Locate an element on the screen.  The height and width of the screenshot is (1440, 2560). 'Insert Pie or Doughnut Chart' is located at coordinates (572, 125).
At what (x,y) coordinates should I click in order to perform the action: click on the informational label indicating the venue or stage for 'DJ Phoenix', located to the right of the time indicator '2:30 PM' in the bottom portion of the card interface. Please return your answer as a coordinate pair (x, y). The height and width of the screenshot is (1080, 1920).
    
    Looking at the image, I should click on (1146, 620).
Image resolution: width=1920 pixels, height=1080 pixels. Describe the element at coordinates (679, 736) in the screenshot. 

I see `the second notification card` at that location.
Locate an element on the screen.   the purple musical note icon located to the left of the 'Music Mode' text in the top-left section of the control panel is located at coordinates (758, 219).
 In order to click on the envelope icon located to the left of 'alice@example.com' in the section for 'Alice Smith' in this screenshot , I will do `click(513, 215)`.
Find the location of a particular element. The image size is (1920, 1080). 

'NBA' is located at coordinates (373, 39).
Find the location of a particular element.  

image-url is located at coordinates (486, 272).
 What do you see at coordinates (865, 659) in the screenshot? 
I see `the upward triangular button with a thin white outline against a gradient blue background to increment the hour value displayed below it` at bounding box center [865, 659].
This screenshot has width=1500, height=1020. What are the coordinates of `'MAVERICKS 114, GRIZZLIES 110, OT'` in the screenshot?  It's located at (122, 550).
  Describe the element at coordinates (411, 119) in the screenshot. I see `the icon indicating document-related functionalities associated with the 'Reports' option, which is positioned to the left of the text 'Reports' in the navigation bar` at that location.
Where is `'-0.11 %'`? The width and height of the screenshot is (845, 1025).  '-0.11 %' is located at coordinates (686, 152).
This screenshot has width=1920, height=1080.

==============================

*Goal*. Render everything from the line containing "Find the location of a particular element. The" down to the end of the records above as a Markdown table with columns Row and Line, numbering each row and skipping blank lines.

*Problem solution*.
| Row | Line |
|---|---|
| 1 | Find the location of a particular element. The image size is (1920, 1080).  |
| 2 | 'NBA' is located at coordinates (373, 39). |
| 3 | Find the location of a particular element.   |
| 4 | image-url is located at coordinates (486, 272). |
| 5 |  What do you see at coordinates (865, 659) in the screenshot?  |
| 6 | I see `the upward triangular button with a thin white outline against a gradient blue background to increment the hour value displayed below it` at bounding box center [865, 659]. |
| 7 | This screenshot has width=1500, height=1020. What are the coordinates of `'MAVERICKS 114, GRIZZLIES 110, OT'` in the screenshot?  It's located at (122, 550). |
| 8 |   Describe the element at coordinates (411, 119) in the screenshot. I see `the icon indicating document-related functionalities associated with the 'Reports' option, which is positioned to the left of the text 'Reports' in the navigation bar` at that location. |
| 9 | Where is `'-0.11 %'`? The width and height of the screenshot is (845, 1025).  '-0.11 %' is located at coordinates (686, 152). |
| 10 | This screenshot has width=1920, height=1080. |